Neal Moriarty, a Cal Fire captain of Morro Bay, and Ross Moriarty, a licensed insurance agent of Los Osos, sentenced to probation for insurance fraud


Moriarty brothers put on informal probation for insurance fraud


Neal and Ross Moriarty entered no-contest pleas

They were sentenced to one year of informal probation


Neal Moriarty California Department of Insurance

By Nick Wilson
nwilson@thetribunenews.com

Neal and Ross Moriarty were sentenced to a year each of informal probation for their roles in a scheme to reinstate an insurance policy before filing a claim, according to the California Department of Insurance. They had entered no-contest pleas to the fraud in San Luis Obispo Superior Court.

“The department has taken administrative action to revoke Ross Moriarty’s agent license,” the agency said in a statement Friday.

Neal Moriarty, 38, a Cal Fire captain of Morro Bay, and Ross Moriarty, 42, a licensed insurance agent of Los Osos, were arrested by Cal Fire officials and California Department of Insurance agents last July for their roles in an insurance fraud conspiracy.

The department’s investigation revealed that Neal Moriarty hit a deer while driving on Highway 101, causing significant damage to his personal vehicle. He was uninjured in the crash but also uninsured, the state agency said.

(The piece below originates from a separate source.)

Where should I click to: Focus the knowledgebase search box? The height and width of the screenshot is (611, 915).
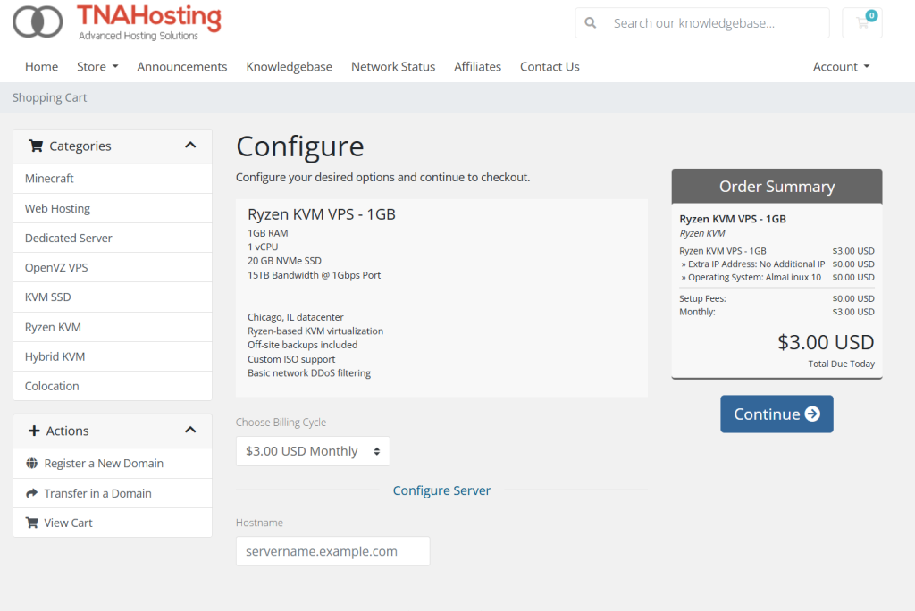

While still at the scene of the accident, he called his brother Ross, who used his position as a licensed insurance agent to reinstate Neal Moriarty’s automobile insurance, according to the department.

The brothers falsified the timeline of the accident and reported a fraudulent claim to the insurer for $13,709 to repair the damaged vehicle, the department said. Insurance investigators, suspicious of the claim, asked for phone records that Neal Moriarty failed to provide, the agency said.

He withdrew his claim a month later.

The men are the nephews of Al Moriarty, convicted of fraud in a Ponzi scheme in 2014, bilking investors out of millions of dollars. He was ordered in December 2014 to pay about 170 investors $10.2 million.